▶ Your assignment
Exact copies of all the entries are needed.

▶ Provided data
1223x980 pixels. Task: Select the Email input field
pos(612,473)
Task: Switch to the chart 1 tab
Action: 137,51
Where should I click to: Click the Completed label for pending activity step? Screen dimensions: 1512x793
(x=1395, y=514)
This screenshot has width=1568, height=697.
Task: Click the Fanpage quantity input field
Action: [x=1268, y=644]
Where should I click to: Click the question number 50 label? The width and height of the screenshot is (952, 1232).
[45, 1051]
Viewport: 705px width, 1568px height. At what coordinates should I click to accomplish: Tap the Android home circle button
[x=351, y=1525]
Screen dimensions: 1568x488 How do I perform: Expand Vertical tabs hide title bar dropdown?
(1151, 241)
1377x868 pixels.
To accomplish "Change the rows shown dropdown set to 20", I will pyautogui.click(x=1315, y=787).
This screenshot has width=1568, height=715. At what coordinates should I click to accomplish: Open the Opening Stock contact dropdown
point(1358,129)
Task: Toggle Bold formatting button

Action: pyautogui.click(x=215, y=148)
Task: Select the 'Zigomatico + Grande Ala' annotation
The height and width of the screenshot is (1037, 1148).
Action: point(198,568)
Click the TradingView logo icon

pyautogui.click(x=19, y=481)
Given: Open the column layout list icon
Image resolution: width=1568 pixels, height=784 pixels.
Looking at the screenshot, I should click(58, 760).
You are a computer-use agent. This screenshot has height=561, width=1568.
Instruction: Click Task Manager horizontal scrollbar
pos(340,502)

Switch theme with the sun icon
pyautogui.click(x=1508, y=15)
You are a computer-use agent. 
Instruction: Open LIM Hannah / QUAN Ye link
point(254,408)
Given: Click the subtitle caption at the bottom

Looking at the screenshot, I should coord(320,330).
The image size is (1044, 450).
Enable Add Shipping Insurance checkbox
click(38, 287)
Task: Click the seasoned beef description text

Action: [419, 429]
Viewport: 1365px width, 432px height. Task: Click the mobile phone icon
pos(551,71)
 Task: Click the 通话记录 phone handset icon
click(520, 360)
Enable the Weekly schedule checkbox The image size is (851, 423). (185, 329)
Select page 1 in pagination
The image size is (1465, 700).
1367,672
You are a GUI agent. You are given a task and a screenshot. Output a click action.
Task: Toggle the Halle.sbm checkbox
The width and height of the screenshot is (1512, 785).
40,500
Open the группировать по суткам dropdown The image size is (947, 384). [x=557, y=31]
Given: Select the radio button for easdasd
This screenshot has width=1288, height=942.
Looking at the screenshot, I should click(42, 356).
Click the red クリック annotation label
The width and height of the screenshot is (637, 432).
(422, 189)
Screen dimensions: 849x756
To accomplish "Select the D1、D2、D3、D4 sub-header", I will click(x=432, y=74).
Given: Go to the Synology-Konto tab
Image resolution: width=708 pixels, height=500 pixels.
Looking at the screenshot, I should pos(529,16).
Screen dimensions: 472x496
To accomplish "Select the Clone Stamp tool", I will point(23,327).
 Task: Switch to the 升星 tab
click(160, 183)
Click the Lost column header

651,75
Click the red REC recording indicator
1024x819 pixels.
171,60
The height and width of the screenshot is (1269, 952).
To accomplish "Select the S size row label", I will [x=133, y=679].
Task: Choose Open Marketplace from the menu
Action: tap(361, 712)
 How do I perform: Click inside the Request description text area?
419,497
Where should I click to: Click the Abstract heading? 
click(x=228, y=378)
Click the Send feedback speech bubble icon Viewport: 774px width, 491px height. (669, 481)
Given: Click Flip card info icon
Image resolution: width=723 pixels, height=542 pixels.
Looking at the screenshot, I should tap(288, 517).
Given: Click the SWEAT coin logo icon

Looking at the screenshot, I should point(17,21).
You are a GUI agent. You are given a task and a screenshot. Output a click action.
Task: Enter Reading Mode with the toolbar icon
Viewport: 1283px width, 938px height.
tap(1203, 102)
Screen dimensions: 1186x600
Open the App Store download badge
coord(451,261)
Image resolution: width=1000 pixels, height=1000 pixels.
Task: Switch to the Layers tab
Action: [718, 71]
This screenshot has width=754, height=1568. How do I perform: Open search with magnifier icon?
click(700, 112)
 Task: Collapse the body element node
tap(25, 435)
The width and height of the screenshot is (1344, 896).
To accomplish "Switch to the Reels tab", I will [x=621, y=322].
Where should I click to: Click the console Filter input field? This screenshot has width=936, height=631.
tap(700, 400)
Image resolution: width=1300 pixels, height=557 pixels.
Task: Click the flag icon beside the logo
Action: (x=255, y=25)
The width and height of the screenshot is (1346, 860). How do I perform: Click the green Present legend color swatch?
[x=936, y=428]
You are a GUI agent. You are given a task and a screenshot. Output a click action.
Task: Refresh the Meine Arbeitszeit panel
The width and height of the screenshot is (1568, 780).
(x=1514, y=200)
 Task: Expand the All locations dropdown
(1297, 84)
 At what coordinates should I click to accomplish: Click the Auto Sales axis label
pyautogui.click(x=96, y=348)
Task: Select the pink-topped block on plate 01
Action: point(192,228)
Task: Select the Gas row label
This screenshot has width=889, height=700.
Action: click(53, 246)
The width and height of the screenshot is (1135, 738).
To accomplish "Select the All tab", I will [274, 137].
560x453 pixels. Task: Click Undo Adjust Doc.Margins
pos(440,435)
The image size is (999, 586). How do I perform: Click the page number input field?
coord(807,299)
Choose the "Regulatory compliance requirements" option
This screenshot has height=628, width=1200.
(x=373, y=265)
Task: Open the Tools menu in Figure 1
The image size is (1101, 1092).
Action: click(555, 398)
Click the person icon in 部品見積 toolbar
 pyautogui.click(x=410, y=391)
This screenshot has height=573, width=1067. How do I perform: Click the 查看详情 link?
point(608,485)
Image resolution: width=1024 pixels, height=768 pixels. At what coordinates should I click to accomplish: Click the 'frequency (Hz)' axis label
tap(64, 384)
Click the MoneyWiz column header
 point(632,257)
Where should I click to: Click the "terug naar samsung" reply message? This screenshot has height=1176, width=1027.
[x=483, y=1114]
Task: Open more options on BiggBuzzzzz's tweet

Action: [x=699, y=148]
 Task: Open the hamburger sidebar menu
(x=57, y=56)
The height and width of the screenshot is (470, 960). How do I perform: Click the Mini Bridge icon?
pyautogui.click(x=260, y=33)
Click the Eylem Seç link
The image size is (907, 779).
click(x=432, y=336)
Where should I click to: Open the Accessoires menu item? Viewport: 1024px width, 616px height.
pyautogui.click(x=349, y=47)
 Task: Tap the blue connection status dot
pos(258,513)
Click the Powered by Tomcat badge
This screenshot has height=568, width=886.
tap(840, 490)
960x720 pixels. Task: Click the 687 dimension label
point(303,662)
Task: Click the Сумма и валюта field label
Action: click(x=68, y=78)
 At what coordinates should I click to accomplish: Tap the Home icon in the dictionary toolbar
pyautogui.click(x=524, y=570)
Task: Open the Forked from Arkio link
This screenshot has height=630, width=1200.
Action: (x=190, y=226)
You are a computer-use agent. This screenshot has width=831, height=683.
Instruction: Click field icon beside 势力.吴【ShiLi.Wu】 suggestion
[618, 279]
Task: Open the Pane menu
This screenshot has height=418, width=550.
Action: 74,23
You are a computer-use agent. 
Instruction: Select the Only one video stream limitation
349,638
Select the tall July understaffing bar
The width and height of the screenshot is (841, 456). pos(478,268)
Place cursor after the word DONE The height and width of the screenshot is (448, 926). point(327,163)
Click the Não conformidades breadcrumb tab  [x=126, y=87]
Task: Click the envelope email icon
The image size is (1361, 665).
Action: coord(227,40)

▶ Response for this exercise
1223x980 pixels. Task: Select the Email input field
pos(612,473)
Task: Switch to the chart 1 tab
Action: 137,51
Where should I click to: Click the Completed label for pending activity step? Screen dimensions: 1512x793
(x=1395, y=514)
This screenshot has width=1568, height=697.
Task: Click the Fanpage quantity input field
Action: [x=1268, y=644]
Where should I click to: Click the question number 50 label? The width and height of the screenshot is (952, 1232).
[45, 1051]
Viewport: 705px width, 1568px height. At what coordinates should I click to accomplish: Tap the Android home circle button
[x=351, y=1525]
Screen dimensions: 1568x488 How do I perform: Expand Vertical tabs hide title bar dropdown?
(1151, 241)
1377x868 pixels.
To accomplish "Change the rows shown dropdown set to 20", I will pyautogui.click(x=1315, y=787).
This screenshot has width=1568, height=715. At what coordinates should I click to accomplish: Open the Opening Stock contact dropdown
point(1358,129)
Task: Toggle Bold formatting button

Action: pyautogui.click(x=215, y=148)
Task: Select the 'Zigomatico + Grande Ala' annotation
The height and width of the screenshot is (1037, 1148).
Action: point(198,568)
Click the TradingView logo icon

pyautogui.click(x=19, y=481)
Given: Open the column layout list icon
Image resolution: width=1568 pixels, height=784 pixels.
Looking at the screenshot, I should click(58, 760).
You are a computer-use agent. This screenshot has height=561, width=1568.
Instruction: Click Task Manager horizontal scrollbar
pos(340,502)

Switch theme with the sun icon
pyautogui.click(x=1508, y=15)
You are a computer-use agent. 
Instruction: Open LIM Hannah / QUAN Ye link
point(254,408)
Given: Click the subtitle caption at the bottom

Looking at the screenshot, I should coord(320,330).
The image size is (1044, 450).
Enable Add Shipping Insurance checkbox
click(38, 287)
Task: Click the seasoned beef description text

Action: [419, 429]
Viewport: 1365px width, 432px height. Task: Click the mobile phone icon
pos(551,71)
 Task: Click the 通话记录 phone handset icon
click(520, 360)
Enable the Weekly schedule checkbox The image size is (851, 423). (185, 329)
Select page 1 in pagination
The image size is (1465, 700).
1367,672
You are a GUI agent. You are given a task and a screenshot. Output a click action.
Task: Toggle the Halle.sbm checkbox
The width and height of the screenshot is (1512, 785).
40,500
Open the группировать по суткам dropdown The image size is (947, 384). [x=557, y=31]
Given: Select the radio button for easdasd
This screenshot has width=1288, height=942.
Looking at the screenshot, I should click(42, 356).
Click the red クリック annotation label
The width and height of the screenshot is (637, 432).
(422, 189)
Screen dimensions: 849x756
To accomplish "Select the D1、D2、D3、D4 sub-header", I will click(x=432, y=74).
Given: Go to the Synology-Konto tab
Image resolution: width=708 pixels, height=500 pixels.
Looking at the screenshot, I should pos(529,16).
Screen dimensions: 472x496
To accomplish "Select the Clone Stamp tool", I will point(23,327).
 Task: Switch to the 升星 tab
click(160, 183)
Click the Lost column header

651,75
Click the red REC recording indicator
1024x819 pixels.
171,60
The height and width of the screenshot is (1269, 952).
To accomplish "Select the S size row label", I will [x=133, y=679].
Task: Choose Open Marketplace from the menu
Action: tap(361, 712)
 How do I perform: Click inside the Request description text area?
419,497
Where should I click to: Click the Abstract heading? 
click(x=228, y=378)
Click the Send feedback speech bubble icon Viewport: 774px width, 491px height. (669, 481)
Given: Click Flip card info icon
Image resolution: width=723 pixels, height=542 pixels.
Looking at the screenshot, I should tap(288, 517).
Given: Click the SWEAT coin logo icon

Looking at the screenshot, I should point(17,21).
You are a GUI agent. You are given a task and a screenshot. Output a click action.
Task: Enter Reading Mode with the toolbar icon
Viewport: 1283px width, 938px height.
tap(1203, 102)
Screen dimensions: 1186x600
Open the App Store download badge
coord(451,261)
Image resolution: width=1000 pixels, height=1000 pixels.
Task: Switch to the Layers tab
Action: [718, 71]
This screenshot has width=754, height=1568. How do I perform: Open search with magnifier icon?
click(700, 112)
 Task: Collapse the body element node
tap(25, 435)
The width and height of the screenshot is (1344, 896).
To accomplish "Switch to the Reels tab", I will [x=621, y=322].
Where should I click to: Click the console Filter input field? This screenshot has width=936, height=631.
tap(700, 400)
Image resolution: width=1300 pixels, height=557 pixels.
Task: Click the flag icon beside the logo
Action: (x=255, y=25)
The width and height of the screenshot is (1346, 860). How do I perform: Click the green Present legend color swatch?
[x=936, y=428]
You are a GUI agent. You are given a task and a screenshot. Output a click action.
Task: Refresh the Meine Arbeitszeit panel
The width and height of the screenshot is (1568, 780).
(x=1514, y=200)
 Task: Expand the All locations dropdown
(1297, 84)
 At what coordinates should I click to accomplish: Click the Auto Sales axis label
pyautogui.click(x=96, y=348)
Task: Select the pink-topped block on plate 01
Action: point(192,228)
Task: Select the Gas row label
This screenshot has width=889, height=700.
Action: click(53, 246)
The width and height of the screenshot is (1135, 738).
To accomplish "Select the All tab", I will [274, 137].
560x453 pixels. Task: Click Undo Adjust Doc.Margins
pos(440,435)
The image size is (999, 586). How do I perform: Click the page number input field?
coord(807,299)
Choose the "Regulatory compliance requirements" option
This screenshot has height=628, width=1200.
(x=373, y=265)
Task: Open the Tools menu in Figure 1
The image size is (1101, 1092).
Action: click(555, 398)
Click the person icon in 部品見積 toolbar
 pyautogui.click(x=410, y=391)
This screenshot has height=573, width=1067. How do I perform: Click the 查看详情 link?
point(608,485)
Image resolution: width=1024 pixels, height=768 pixels. At what coordinates should I click to accomplish: Click the 'frequency (Hz)' axis label
tap(64, 384)
Click the MoneyWiz column header
 point(632,257)
Where should I click to: Click the "terug naar samsung" reply message? This screenshot has height=1176, width=1027.
[x=483, y=1114]
Task: Open more options on BiggBuzzzzz's tweet

Action: [x=699, y=148]
 Task: Open the hamburger sidebar menu
(x=57, y=56)
The height and width of the screenshot is (470, 960). How do I perform: Click the Mini Bridge icon?
pyautogui.click(x=260, y=33)
Click the Eylem Seç link
The image size is (907, 779).
click(x=432, y=336)
Where should I click to: Open the Accessoires menu item? Viewport: 1024px width, 616px height.
pyautogui.click(x=349, y=47)
 Task: Tap the blue connection status dot
pos(258,513)
Click the Powered by Tomcat badge
This screenshot has height=568, width=886.
tap(840, 490)
960x720 pixels. Task: Click the 687 dimension label
point(303,662)
Task: Click the Сумма и валюта field label
Action: click(x=68, y=78)
 At what coordinates should I click to accomplish: Tap the Home icon in the dictionary toolbar
pyautogui.click(x=524, y=570)
Task: Open the Forked from Arkio link
This screenshot has height=630, width=1200.
Action: (x=190, y=226)
You are a computer-use agent. This screenshot has width=831, height=683.
Instruction: Click field icon beside 势力.吴【ShiLi.Wu】 suggestion
[618, 279]
Task: Open the Pane menu
This screenshot has height=418, width=550.
Action: 74,23
You are a computer-use agent. 
Instruction: Select the Only one video stream limitation
349,638
Select the tall July understaffing bar
The width and height of the screenshot is (841, 456). pos(478,268)
Place cursor after the word DONE The height and width of the screenshot is (448, 926). point(327,163)
Click the Não conformidades breadcrumb tab  [x=126, y=87]
Task: Click the envelope email icon
The image size is (1361, 665).
Action: coord(227,40)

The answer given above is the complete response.